> [EXERCISE TASK 1]:
In the forum thread on simple harmonic motion, what does n stand for in the formula given for any particle moving in SHM?
> [EXERCISE TASK 2]:
Using the forum thread on simple harmonic motion, say whether each statement agrees with it, answering yes or no and quoting the deciding words.
(a) The person who first asked for help later said the velocity was wanted in terms of x rather than t.
(b) Velocity in terms of x is given as x' = 6√(4 − x²).
(c) When integrating the derived equation, one uses the fact that v = 0 when x = 0.

Simple Harmonic Motion (1 Viewer)

[rawker]

Can someone help please

A particle is moving in SHM with displacement, in metres, over time t seconds, given by x = 2 sin 6 t.

Find the equation of the velocity of the paticle in terms of t.

...........
x= 2sin6t
x'=12cos6t
x"=-72sin6t=-36x
...........

 

[insert-username]

Can someone help please

A particle is moving in SHM with displacement, in metres, over time t seconds, given by x = 2 sin 6 t.

Find the equation of the velocity of the paticle in terms of t.

...........
x= 2sin6t
x'=12cos6t
x"=-72sin6t=-36x
...........

I'm not sure why you need help, because you've got the answer right there. Velocity is dx/dt, and dx/dt is the derivative of 2sin6t is 12cos6t.


I_F

 

[rawker]

Eeek. I meant in terms of x not t sorry.

 

[insert-username]

Okey. For any particle moving in Simple Harmonic Motion (you must learn this formula):

(x')² = n²(a² - x²), where a = amplitude and n = coefficient of t

So:

(x')² = 36(4 - x²)

x' = 6√(4 - x²)

That should be right now.


I_F

 

[Mountain.Dew]

x"=-72sin6t=-36x

its also worth nothing to use the derived equation:

x'' = d^2(x)/dt^2 = d(1/2v^2)/dx

then, u have d(1/2v^2)/dx = -36x ==> from there, integrate, and realise that when v = 0, x = a, a = amplitude. ==> then u get ur value for 'c', ur constant when u got ur primitive function from d(1/2v^2)/dx, and so u will anticipate the same result that insert-username has gladly provided us with:
x' = 6√(4 - x²), where x' = dx/dt

> [LISTED ENTRIES]:

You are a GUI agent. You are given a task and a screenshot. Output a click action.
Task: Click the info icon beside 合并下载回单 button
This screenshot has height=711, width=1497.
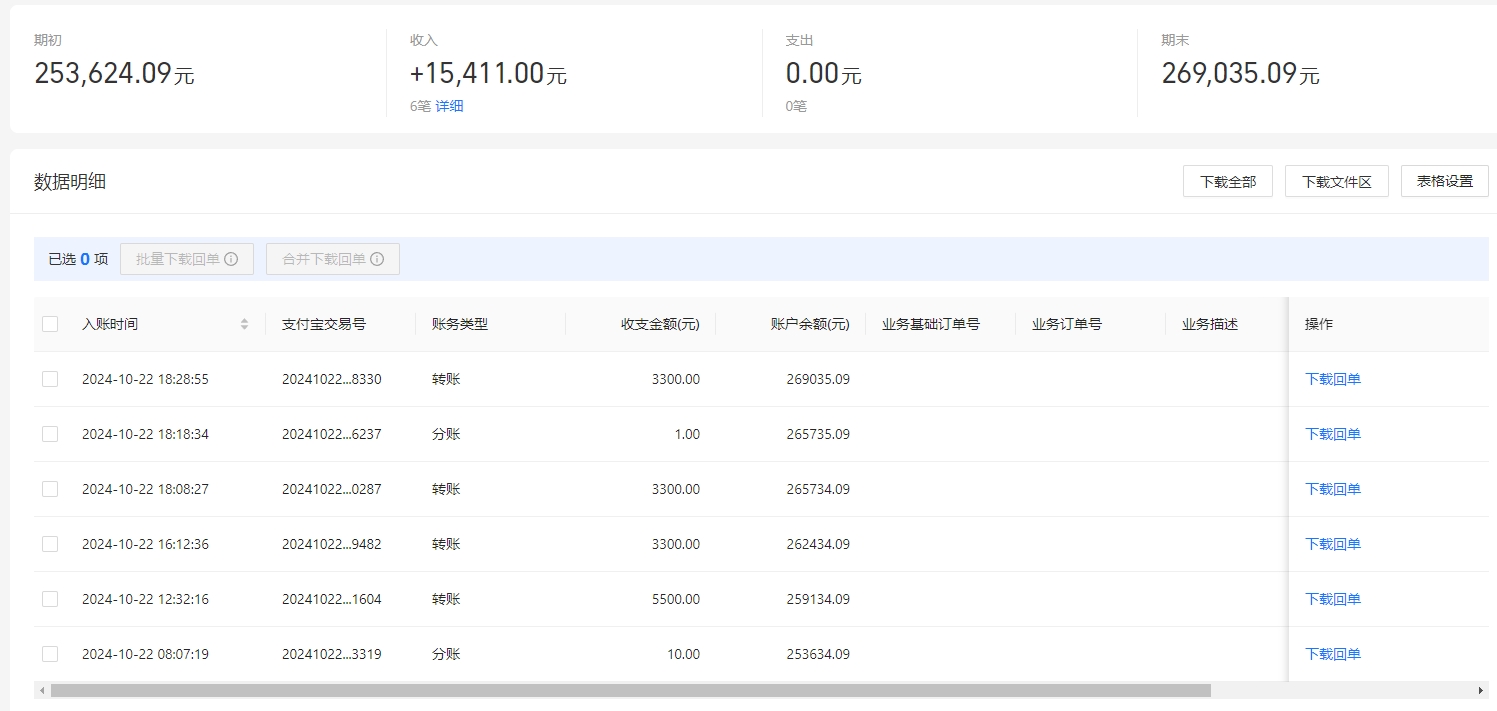point(377,258)
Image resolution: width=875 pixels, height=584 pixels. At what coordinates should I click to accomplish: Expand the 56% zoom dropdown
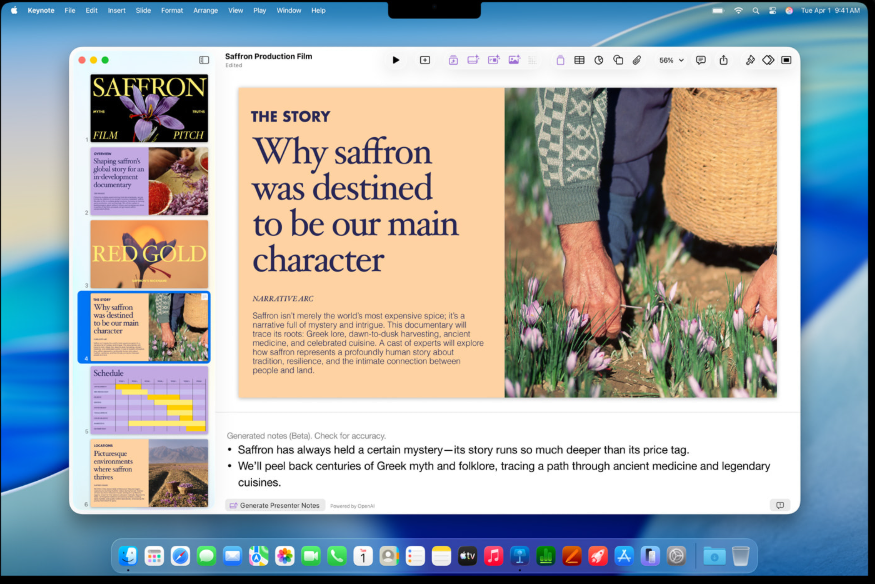point(671,60)
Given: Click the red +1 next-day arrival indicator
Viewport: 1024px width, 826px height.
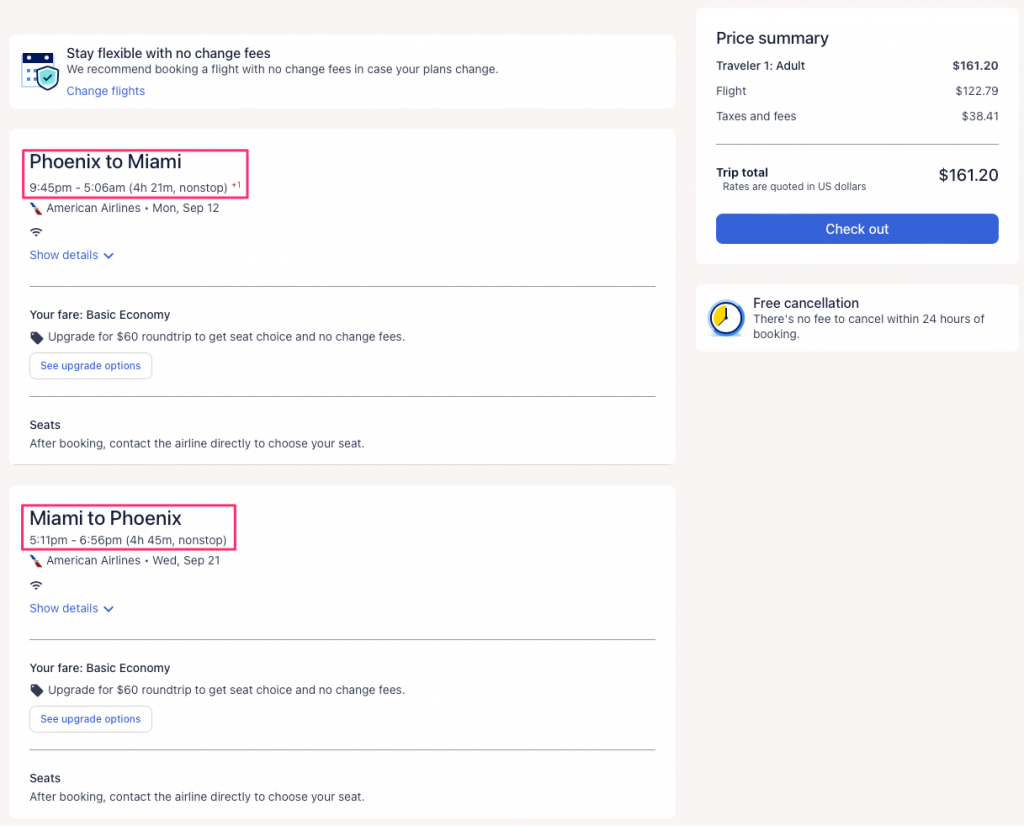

> [FULL ANSWER 1]:
n is the coefficient of t.

> [FULL ANSWER 2]:
(a) Yes: "I meant in terms of x not t sorry."
(b) Yes: "x' = 6√(4 - x²)"
(c) No: "when v = 0, x = a, a = amplitude"